As we have had the opportunity to read during the past few weeks, gains in safety can be made, but not even automation is able to deal with every possible situation. One unfortunate collision involving a fatality has already occurred, as the sensory system of a car controlled by an autopilot failed to recognise an obstacle ahead of it. One additional challenge to safety is the fact that robotic vehicles do not travel in traffic composed of their likes, but in mixed traffic involving ordinary cars, pedestrians and cyclists.

Making traffic run smoothly requires not only automated systems but also a capability of vehicles to ‘talk to’ each other. An automated vehicle just following the car in front of it and reacting on its movements is not enough. After all, a good and experienced driver follows the traffic farther ahead, and in this way is capable of anticipating new situations. At present, human drivers are more flexible than automated cars.

What next?

The technical development of automated cars will continue and the price of its components will come down. More and varied experiments will be conducted, providing excellent data for impact assessment. At the present stage, impacts can only be assumed, with scenarios representing the opposite ends of the spectrum being equally likely. Therefore, it is important to be involved in development and research.

Components for smart cars have been developed for 30 years, and will be developed for the next 30 years. The decades to come will present challenges. The price of the components representing the previous generation will decrease, with new features being introduced in the high-end cars. Alternatively, we might be mistaken, and the traditional car industry loses the game and the new car brands will bear names such as Baidu, Google, Apple, and Tesla. The future manufacturers might even deliver a set of components to the customer who could then assemble a car by following instructions, in the same way as the furniture industry delivers its products today. Of course the automotive software is being sold separately for a monthly fee. Let’s wait and see.

The only certain thing is that traffic philosophy will change.
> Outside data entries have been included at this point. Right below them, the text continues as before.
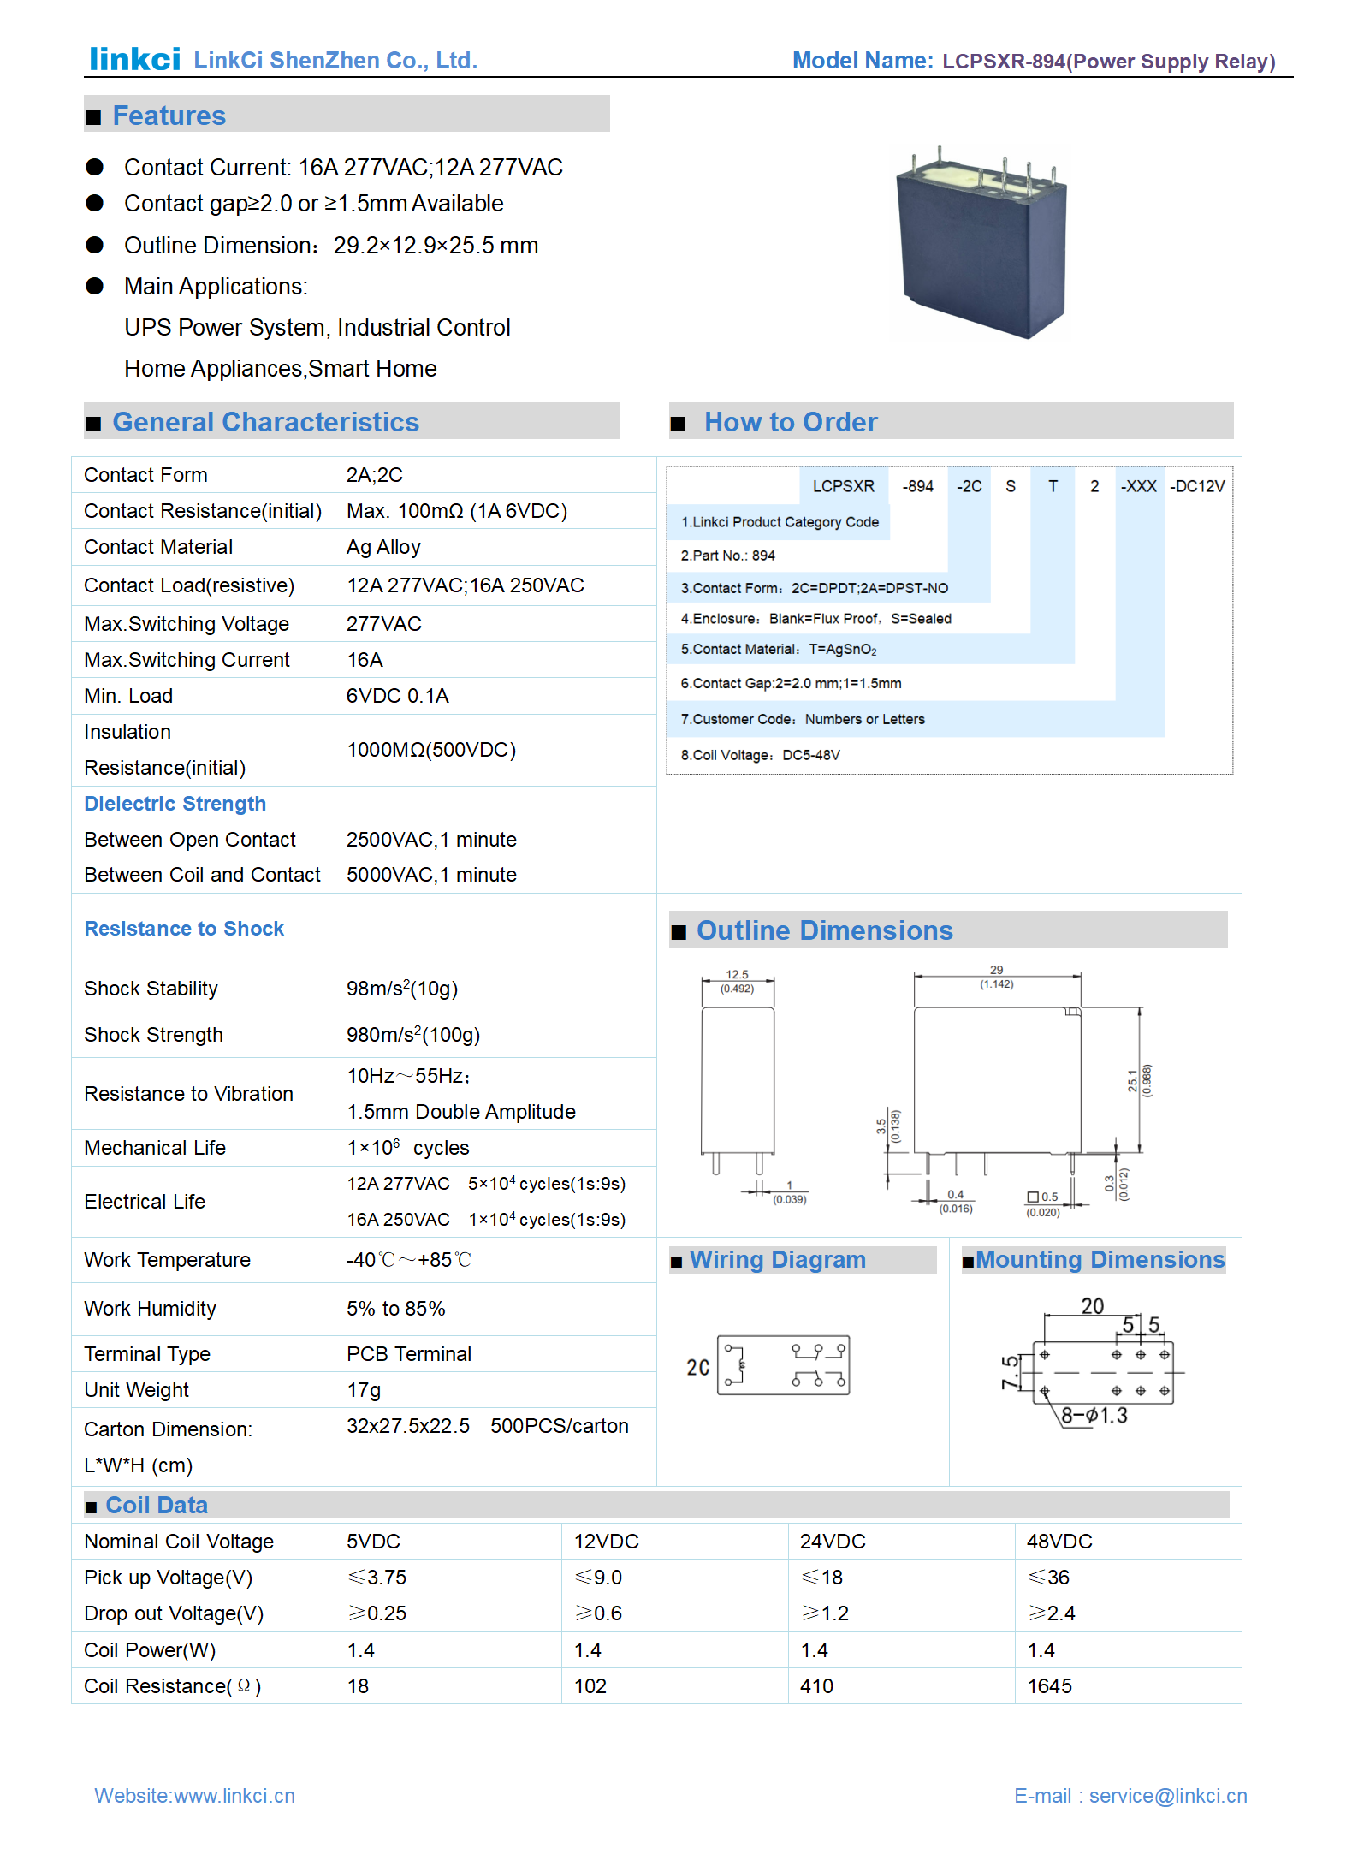Click the LCPSXR code in ordering example

(843, 486)
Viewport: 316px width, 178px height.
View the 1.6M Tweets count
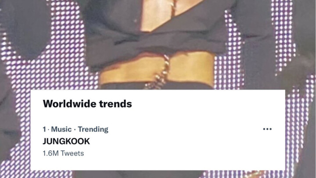[63, 153]
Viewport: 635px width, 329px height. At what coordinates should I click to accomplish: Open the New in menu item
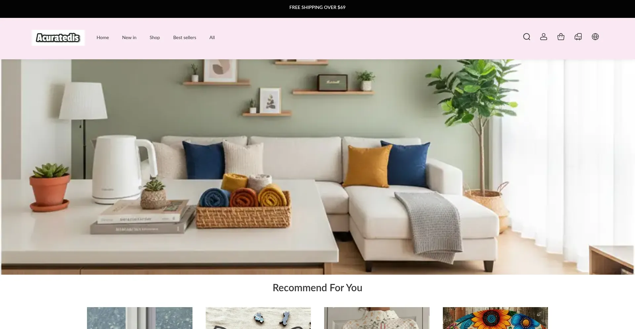point(129,38)
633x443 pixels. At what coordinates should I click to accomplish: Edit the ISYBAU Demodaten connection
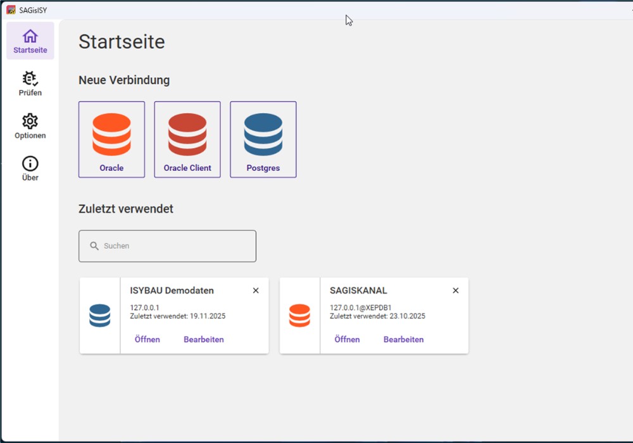click(x=203, y=339)
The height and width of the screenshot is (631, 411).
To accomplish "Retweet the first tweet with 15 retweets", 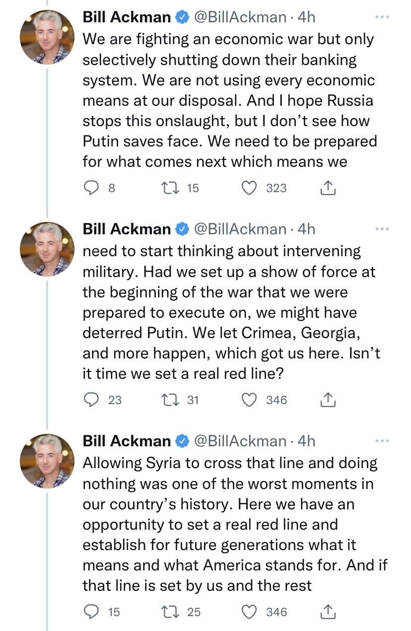I will tap(169, 188).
We already have mixed traffic involving traditional cars, automated vehicles, more or less automated lightweight vehicles (such as Segway PT electric vehicles), and public transport. This will make the traffic environment highly complex. In order to help researchers to understand the changes in guiding product development in the right direction, various field tests involving motorways, urban environment, networked environment, closed areas, crossroads, winter conditions, articulated platoon of lorries and passenger cars need to be conducted.

Building and maintaining traffic infrastructure and the R&D of vehicles is expensive and requires a great deal of work. Field tests will substantially reduce the risk of wrong or unnecessary investments. Tests not only offer an opportunity to assess impacts and to provide support to companies conducting R&D, they also provide an excellent channel to communicate to the public the true meaning of automated traffic and to prevent people from getting the wrong ideas and attitudes. Automated vehicles are not developed for engineers or authorities, but for ordinary people in order to enable them to travel in a more convenient way in future.